### Aim of the task
Copy out every one of the following records word for word, leaving nothing out.

..............................

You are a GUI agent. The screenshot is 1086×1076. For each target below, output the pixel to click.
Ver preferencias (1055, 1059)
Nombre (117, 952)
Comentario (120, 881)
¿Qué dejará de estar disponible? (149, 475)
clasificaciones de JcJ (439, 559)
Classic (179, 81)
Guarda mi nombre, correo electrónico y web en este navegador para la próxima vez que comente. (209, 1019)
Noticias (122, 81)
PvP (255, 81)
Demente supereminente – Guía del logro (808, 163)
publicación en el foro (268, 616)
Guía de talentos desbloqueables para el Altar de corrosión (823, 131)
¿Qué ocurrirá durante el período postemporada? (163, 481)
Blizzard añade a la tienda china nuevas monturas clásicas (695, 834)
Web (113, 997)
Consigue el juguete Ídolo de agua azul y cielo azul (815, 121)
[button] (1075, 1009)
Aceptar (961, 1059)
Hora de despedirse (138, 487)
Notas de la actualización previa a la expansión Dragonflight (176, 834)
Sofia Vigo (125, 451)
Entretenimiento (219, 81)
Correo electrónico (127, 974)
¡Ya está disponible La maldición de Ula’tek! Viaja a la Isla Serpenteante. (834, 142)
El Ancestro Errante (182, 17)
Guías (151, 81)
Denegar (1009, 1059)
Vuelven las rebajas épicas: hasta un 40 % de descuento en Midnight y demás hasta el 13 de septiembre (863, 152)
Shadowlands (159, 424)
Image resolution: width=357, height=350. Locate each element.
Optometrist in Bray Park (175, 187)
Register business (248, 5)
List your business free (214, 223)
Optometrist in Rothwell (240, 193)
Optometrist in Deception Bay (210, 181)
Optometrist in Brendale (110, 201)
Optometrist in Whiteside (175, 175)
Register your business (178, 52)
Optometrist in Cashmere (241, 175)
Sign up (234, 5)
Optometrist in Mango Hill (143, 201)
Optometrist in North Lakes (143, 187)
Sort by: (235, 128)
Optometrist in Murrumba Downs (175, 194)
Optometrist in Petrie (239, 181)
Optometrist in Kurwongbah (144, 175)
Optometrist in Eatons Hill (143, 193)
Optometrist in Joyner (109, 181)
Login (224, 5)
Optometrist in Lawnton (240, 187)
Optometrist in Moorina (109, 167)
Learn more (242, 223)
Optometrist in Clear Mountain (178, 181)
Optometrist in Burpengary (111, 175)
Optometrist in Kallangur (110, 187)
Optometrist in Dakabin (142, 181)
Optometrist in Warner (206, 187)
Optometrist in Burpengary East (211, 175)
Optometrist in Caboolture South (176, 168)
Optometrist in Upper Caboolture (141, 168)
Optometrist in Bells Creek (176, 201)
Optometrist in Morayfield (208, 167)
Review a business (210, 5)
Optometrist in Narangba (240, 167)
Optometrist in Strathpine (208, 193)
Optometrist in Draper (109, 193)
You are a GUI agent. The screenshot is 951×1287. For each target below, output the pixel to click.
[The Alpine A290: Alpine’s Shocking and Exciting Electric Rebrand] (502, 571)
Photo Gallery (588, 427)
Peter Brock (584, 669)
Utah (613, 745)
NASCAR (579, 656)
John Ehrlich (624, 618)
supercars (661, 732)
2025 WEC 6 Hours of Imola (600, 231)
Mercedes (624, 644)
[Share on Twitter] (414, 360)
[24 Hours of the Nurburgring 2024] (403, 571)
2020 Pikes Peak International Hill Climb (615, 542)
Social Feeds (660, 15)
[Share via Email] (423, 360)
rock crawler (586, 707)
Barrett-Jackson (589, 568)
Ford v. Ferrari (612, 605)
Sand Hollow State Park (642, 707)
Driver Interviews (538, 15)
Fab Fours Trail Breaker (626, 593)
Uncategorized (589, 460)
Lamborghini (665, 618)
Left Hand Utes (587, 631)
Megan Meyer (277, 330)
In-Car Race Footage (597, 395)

..............................

### Correct result
You are a GUI agent. The screenshot is 1086×1076. For each target below, output the pixel to click.
Ver preferencias (1055, 1059)
Nombre (117, 952)
Comentario (120, 881)
¿Qué dejará de estar disponible? (149, 475)
clasificaciones de JcJ (439, 559)
Classic (179, 81)
Guarda mi nombre, correo electrónico y web en este navegador para la próxima vez que comente. (209, 1019)
Noticias (122, 81)
PvP (255, 81)
Demente supereminente – Guía del logro (808, 163)
publicación en el foro (268, 616)
Guía de talentos desbloqueables para el Altar de corrosión (823, 131)
¿Qué ocurrirá durante el período postemporada? (163, 481)
Blizzard añade a la tienda china nuevas monturas clásicas (695, 834)
Web (113, 997)
Consigue el juguete Ídolo de agua azul y cielo azul (815, 121)
[button] (1075, 1009)
Aceptar (961, 1059)
Hora de despedirse (138, 487)
Notas de la actualización previa a la expansión Dragonflight (176, 834)
Sofia Vigo (125, 451)
Entretenimiento (219, 81)
Correo electrónico (127, 974)
¡Ya está disponible La maldición de Ula’tek! Viaja a la Isla Serpenteante. (834, 142)
El Ancestro Errante (182, 17)
Guías (151, 81)
Denegar (1009, 1059)
Vuelven las rebajas épicas: hasta un 40 % de descuento en Midnight y demás hasta el 13 de septiembre (863, 152)
Shadowlands (159, 424)
Image resolution: width=357, height=350. Locate each element.
Optometrist in Bray Park (175, 187)
Register business (248, 5)
List your business free (214, 223)
Optometrist in Rothwell (240, 193)
Optometrist in Deception Bay (210, 181)
Optometrist in Brendale (110, 201)
Optometrist in Whiteside (175, 175)
Register your business (178, 52)
Optometrist in Cashmere (241, 175)
Sign up (234, 5)
Optometrist in Mango Hill (143, 201)
Optometrist in North Lakes (143, 187)
Sort by: (235, 128)
Optometrist in Murrumba Downs (175, 194)
Optometrist in Petrie (239, 181)
Optometrist in Kurwongbah (144, 175)
Optometrist in Eatons Hill (143, 193)
Optometrist in Joyner (109, 181)
Login (224, 5)
Optometrist in Lawnton (240, 187)
Optometrist in Moorina (109, 167)
Learn more (242, 223)
Optometrist in Clear Mountain (178, 181)
Optometrist in Burpengary (111, 175)
Optometrist in Kallangur (110, 187)
Optometrist in Dakabin (142, 181)
Optometrist in Warner (206, 187)
Optometrist in Burpengary East (211, 175)
Optometrist in Caboolture South (176, 168)
Optometrist in Upper Caboolture (141, 168)
Optometrist in Bells Creek (176, 201)
Optometrist in Morayfield (208, 167)
Review a business (210, 5)
Optometrist in Narangba (240, 167)
Optometrist in Strathpine (208, 193)
Optometrist in Draper (109, 193)
You are a GUI agent. The screenshot is 951×1287. For each target below, output the pixel to click.
[The Alpine A290: Alpine’s Shocking and Exciting Electric Rebrand] (502, 571)
Photo Gallery (588, 427)
Peter Brock (584, 669)
Utah (613, 745)
NASCAR (579, 656)
John Ehrlich (624, 618)
supercars (661, 732)
2025 WEC 6 Hours of Imola (600, 231)
Mercedes (624, 644)
[Share on Twitter] (414, 360)
[24 Hours of the Nurburgring 2024] (403, 571)
2020 Pikes Peak International Hill Climb (615, 542)
Social Feeds (660, 15)
[Share via Email] (423, 360)
rock crawler (586, 707)
Barrett-Jackson (589, 568)
Ford v. Ferrari (612, 605)
Sand Hollow State Park (642, 707)
Driver Interviews (538, 15)
Fab Fours Trail Breaker (626, 593)
Uncategorized (589, 460)
Lamborghini (665, 618)
Left Hand Utes (587, 631)
Megan Meyer (277, 330)
In-Car Race Footage (597, 395)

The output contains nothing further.